PROVIDED INFORMATION:
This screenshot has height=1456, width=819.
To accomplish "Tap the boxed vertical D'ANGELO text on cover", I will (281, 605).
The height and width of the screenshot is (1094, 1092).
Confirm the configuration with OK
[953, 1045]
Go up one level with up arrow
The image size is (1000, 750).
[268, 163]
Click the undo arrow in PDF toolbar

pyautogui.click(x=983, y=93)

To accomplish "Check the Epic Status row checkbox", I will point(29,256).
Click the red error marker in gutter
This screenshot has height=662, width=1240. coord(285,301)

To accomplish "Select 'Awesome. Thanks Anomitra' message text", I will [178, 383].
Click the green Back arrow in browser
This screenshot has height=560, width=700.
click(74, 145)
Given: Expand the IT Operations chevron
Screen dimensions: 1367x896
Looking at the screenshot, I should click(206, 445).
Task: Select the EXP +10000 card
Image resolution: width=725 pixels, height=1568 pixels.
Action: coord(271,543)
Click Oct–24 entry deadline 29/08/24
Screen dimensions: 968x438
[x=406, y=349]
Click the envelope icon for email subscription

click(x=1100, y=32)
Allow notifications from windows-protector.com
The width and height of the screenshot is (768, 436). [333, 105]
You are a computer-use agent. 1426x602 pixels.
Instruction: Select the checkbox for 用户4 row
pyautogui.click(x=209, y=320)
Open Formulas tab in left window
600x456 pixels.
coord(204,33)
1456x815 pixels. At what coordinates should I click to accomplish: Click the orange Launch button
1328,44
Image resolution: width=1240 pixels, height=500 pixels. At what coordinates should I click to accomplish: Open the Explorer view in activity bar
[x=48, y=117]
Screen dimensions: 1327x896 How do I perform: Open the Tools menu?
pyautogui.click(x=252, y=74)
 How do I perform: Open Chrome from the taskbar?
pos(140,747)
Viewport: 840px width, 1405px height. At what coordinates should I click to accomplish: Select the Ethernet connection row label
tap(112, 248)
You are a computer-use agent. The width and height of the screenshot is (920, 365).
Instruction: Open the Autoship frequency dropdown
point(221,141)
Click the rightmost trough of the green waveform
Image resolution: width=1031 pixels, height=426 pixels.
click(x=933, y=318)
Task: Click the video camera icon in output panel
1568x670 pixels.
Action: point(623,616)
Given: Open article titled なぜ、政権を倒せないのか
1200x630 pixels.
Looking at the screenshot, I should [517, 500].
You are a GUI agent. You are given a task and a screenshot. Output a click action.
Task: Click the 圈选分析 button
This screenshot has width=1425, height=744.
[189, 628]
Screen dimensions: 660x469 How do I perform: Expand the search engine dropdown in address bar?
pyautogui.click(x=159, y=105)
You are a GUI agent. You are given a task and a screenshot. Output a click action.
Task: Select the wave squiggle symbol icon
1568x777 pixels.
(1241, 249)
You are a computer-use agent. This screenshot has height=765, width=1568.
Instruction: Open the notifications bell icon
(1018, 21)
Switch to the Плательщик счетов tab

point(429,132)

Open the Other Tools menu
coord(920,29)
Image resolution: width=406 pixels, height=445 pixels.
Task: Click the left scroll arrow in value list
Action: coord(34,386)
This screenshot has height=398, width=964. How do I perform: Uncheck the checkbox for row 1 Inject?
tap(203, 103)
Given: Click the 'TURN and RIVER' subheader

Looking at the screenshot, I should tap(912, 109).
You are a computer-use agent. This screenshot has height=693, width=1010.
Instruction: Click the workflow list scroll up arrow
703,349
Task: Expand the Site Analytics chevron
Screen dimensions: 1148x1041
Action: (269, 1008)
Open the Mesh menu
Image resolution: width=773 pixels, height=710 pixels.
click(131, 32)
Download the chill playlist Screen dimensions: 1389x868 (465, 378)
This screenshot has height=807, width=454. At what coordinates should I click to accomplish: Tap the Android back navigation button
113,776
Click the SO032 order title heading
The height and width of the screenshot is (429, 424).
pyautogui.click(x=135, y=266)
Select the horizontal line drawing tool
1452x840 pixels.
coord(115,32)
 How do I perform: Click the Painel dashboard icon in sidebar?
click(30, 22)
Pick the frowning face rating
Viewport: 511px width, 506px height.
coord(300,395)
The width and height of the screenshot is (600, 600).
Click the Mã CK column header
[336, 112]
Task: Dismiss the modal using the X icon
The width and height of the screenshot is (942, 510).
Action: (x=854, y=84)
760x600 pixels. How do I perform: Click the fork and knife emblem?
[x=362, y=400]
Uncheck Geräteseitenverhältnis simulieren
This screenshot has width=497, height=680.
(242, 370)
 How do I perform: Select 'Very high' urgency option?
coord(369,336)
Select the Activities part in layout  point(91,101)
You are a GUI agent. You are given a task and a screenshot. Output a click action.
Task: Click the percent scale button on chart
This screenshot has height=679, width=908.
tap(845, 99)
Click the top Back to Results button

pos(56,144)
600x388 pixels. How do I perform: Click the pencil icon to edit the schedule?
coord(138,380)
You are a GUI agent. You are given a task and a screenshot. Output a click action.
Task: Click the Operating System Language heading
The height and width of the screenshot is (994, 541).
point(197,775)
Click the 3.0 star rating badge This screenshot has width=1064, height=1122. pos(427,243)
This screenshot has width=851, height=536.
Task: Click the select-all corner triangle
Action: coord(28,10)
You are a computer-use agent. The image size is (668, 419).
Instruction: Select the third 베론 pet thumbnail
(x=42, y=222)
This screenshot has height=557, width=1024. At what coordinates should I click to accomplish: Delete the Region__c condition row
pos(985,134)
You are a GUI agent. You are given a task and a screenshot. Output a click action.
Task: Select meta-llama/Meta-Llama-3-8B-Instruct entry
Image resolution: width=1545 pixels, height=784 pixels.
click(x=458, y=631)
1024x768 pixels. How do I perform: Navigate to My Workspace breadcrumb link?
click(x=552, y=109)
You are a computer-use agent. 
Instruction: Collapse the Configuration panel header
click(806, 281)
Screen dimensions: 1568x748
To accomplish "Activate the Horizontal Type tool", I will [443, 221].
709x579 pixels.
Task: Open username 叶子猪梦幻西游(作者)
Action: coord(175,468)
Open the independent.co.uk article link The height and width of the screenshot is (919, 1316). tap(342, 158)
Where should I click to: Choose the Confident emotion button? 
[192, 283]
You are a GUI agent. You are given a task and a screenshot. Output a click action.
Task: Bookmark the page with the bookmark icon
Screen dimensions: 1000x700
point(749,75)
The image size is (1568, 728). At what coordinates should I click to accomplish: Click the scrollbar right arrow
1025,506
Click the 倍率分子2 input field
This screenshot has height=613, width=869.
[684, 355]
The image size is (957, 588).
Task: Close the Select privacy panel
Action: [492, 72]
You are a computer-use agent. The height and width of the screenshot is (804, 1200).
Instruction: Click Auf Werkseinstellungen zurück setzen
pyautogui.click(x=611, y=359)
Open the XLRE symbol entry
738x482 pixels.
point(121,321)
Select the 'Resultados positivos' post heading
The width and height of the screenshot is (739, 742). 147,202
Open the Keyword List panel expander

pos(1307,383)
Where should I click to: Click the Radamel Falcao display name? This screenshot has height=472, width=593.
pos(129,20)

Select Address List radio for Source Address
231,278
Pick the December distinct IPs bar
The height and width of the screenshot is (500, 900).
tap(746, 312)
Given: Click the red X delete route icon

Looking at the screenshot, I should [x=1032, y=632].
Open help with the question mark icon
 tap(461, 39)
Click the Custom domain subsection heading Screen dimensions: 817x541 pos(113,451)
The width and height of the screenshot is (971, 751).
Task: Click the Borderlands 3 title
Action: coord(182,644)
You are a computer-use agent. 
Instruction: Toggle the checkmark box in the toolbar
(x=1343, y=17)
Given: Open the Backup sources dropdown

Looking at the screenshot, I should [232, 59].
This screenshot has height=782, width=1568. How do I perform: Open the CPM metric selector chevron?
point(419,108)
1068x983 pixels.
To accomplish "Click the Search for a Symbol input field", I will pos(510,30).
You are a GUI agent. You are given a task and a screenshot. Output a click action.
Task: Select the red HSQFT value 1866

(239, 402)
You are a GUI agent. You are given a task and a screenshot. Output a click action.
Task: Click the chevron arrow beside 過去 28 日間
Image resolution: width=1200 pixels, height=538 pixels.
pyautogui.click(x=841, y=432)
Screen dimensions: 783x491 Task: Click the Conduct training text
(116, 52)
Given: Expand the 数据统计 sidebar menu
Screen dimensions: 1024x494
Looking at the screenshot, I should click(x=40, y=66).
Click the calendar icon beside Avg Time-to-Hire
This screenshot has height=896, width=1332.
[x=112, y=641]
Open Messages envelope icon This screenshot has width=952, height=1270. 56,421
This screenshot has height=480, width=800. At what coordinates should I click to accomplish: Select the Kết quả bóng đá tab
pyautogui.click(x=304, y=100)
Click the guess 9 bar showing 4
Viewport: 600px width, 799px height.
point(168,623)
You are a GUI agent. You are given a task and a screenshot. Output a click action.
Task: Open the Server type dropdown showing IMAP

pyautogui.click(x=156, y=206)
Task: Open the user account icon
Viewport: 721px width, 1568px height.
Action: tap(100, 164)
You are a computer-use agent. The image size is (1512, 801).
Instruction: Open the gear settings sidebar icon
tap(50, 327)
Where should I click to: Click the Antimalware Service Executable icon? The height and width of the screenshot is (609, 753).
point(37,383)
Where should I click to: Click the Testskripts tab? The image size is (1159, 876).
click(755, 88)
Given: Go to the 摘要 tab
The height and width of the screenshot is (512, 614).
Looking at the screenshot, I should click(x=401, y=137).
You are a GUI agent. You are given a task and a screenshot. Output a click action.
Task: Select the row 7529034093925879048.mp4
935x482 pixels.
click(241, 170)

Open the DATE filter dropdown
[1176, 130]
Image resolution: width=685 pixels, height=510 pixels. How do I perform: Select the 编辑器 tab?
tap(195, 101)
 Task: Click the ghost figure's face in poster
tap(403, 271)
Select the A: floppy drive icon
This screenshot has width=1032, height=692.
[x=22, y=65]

ACTIVITY: State how many lines in the preceding material contain the word "article", and give nothing else.

ANSWER AREA: 2